We’ve come across a lot of people who have asked us which type of oil is best for x, y, and z so we decided to come up with a simple guide to assist you in selecting the best oils for your kitchen. When it comes to preparing food with heat, the most important factor is the smoke point of the oil you are using.
What’s a smoke point? It’s the temperature at which the oil breaks down into glycerol and fatty acids. When this temperature is reached, you will literally see smoke being produced from the oil.
Why is the smoke point so crucial? Once oil has reached its smoke point, further heating of the oil can produce harmful free radicals (which have been linked to cancer). It’s important to carefully select the proper oils for different types of cooking. Those with lower smoke points should be used for low/no-heat food preparation, while those with higher smoke points should be used for cooking that requires high heat. Check out this useful chart to guide you through smoke points for different oils.

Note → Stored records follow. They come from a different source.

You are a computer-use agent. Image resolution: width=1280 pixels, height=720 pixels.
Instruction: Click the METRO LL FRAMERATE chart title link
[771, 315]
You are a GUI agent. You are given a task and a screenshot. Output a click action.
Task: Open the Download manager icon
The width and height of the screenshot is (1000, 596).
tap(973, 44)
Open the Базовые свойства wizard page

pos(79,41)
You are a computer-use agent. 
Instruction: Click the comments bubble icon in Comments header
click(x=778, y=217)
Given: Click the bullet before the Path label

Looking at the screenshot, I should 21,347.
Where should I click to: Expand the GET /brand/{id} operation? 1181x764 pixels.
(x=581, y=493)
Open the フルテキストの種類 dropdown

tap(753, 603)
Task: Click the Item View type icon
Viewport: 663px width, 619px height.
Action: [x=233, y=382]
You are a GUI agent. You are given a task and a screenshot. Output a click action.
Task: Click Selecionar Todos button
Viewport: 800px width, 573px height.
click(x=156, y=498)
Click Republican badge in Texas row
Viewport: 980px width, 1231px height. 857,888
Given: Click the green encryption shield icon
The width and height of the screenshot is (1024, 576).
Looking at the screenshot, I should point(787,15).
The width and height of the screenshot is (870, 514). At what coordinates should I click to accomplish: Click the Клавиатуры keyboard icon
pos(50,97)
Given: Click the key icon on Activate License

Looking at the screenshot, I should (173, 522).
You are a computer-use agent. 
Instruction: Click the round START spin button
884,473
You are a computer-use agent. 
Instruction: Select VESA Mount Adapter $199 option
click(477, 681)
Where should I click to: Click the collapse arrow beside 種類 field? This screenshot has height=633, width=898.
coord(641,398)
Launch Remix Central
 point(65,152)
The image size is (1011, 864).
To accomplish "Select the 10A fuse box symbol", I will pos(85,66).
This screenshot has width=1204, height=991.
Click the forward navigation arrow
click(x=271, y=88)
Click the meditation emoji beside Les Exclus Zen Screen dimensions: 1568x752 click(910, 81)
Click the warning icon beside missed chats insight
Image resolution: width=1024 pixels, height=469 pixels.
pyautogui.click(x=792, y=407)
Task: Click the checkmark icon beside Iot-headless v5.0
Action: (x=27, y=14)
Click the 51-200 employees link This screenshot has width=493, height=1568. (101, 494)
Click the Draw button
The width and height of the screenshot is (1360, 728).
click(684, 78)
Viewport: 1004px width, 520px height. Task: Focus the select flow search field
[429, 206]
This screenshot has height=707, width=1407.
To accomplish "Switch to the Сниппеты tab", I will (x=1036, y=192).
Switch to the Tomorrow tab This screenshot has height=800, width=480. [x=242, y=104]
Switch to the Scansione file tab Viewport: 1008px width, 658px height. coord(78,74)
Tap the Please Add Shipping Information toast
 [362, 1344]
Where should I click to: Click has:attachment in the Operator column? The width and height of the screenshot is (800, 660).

How do Omega 3s and Omega 6s fall into play? Omega-6 fatty acids are pro-inflammatory acids found in safflower, sunflower, corn, and soybean oil. Omega-3’s are anti-inflammatory acids found in canola, flaxseed, walnut, and hemp oils. Both of these are polyunsaturated fatty acids and offer health benefits, but various studies have shown that our ratio of Omega 6 to Omega 3 intake is tremendously unbalanced. We are consuming way too many Omega 6 oils and not nearly enough Omega 3s. This is because Omega 6’s are heavily used in the preparation of processed foods, which is something we love here in the United States. The unbalance between these two essential fatty acids has been linked to the development of many diseases including cardiovascular disease, colorectal and breast cancer, and inflammatory disease.
What’s the take home message? If using oils to cook food, aim to use Omega 3s (canola, flaxseed, walnut, hemp), and minimize the use of Omega 6s (corn, soy, sunflower). You can also use monounsaturated oils, which include almond, avocado, and hazelnut oils. Many of them have high smoke points, which make them optimal for high heat cooking. Olive oil is another monounsaturated oil, however, most extra virgin olive oils have a very low smoke point. Instead, use extra virgin olive oil for non-cooked dishes, such as salad dressings and seasonings.